LONDON – After four nights of lawlessness, Britain is weighing whether to block statements of violence on social media sites and give police authority to order people to remove face coverings in areas where criminality is suspected, Prime Minister David Cameron said Thursday.

The potential interventions in public privacy and expression demonstrate how deeply the riots and looting have disturbed the sense of law and order here.

“Everyone watching these horrific actions will be struck by how they were organized via social media,” Cameron told British lawmakers in an emergency session of Parliament. “Free flow of information can be used for good. But it can also be used for ill. And when people are using social media for violence, we need to stop them.”

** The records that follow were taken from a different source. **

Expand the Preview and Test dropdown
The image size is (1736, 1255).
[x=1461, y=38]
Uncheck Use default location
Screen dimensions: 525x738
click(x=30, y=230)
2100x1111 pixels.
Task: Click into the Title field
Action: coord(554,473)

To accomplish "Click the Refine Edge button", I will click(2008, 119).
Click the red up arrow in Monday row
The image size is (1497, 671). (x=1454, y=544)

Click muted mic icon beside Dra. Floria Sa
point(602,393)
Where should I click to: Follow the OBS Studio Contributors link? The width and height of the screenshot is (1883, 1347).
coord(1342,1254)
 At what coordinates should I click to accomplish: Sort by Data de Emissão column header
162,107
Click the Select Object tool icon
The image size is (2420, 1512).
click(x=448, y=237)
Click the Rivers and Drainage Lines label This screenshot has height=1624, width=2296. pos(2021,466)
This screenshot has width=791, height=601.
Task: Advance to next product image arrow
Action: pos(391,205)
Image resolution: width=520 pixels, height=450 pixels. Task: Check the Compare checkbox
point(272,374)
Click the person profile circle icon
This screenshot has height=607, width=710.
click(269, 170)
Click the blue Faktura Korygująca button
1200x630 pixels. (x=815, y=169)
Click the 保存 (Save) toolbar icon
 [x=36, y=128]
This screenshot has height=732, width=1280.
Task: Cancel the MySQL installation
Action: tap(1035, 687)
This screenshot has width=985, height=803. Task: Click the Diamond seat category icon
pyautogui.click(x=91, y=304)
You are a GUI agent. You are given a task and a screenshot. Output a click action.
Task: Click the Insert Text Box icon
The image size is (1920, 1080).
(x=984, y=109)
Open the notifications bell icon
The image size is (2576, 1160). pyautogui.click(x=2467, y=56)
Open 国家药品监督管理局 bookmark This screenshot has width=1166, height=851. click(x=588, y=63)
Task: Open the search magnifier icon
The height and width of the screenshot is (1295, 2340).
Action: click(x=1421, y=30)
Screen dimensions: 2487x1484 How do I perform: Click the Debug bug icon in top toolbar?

Cameron said authorities would employ the kind of court restraining orders used to limit gang activities in the United States, and step up the cutting-off of welfare benefits to gang members. He vowed to escalate police attempts to track down the looters and arsonists who have run wild in urban pockets across England since Saturday and to keep courts open around the clock to process the 1,200 people already arrested.

The government also will draft contingency plans to have the army take over back-room tasks to free up police for street patrols if necessary, Cameron said. Such steps are unneeded at the moment, he added — city streets were largely quiet on Wednesday night, though in part due to a beefed-up police presence — but the suggestion immediately came under fire by some in the opposition.

Britain, a leading critic of crackdowns by totalitarian governments overseas, is suddenly finding itself in a heated debate over the methods it should use to combat lawlessness at home.

“Whether it’s a popular thing to say or not, a further militarization of the situation will not help and will bring things to an even worse level,” said Diane Abbott, an opposition Labor lawmaker.

Cameron also came under fire for the Conservative-led coalition government’s planned austerity measures, which would cut police budgets and close prisons. But the prime minister refused to bow to opposition pressure for a change in course, insisting that the cuts would not impact the number of police officers available for front-line duty.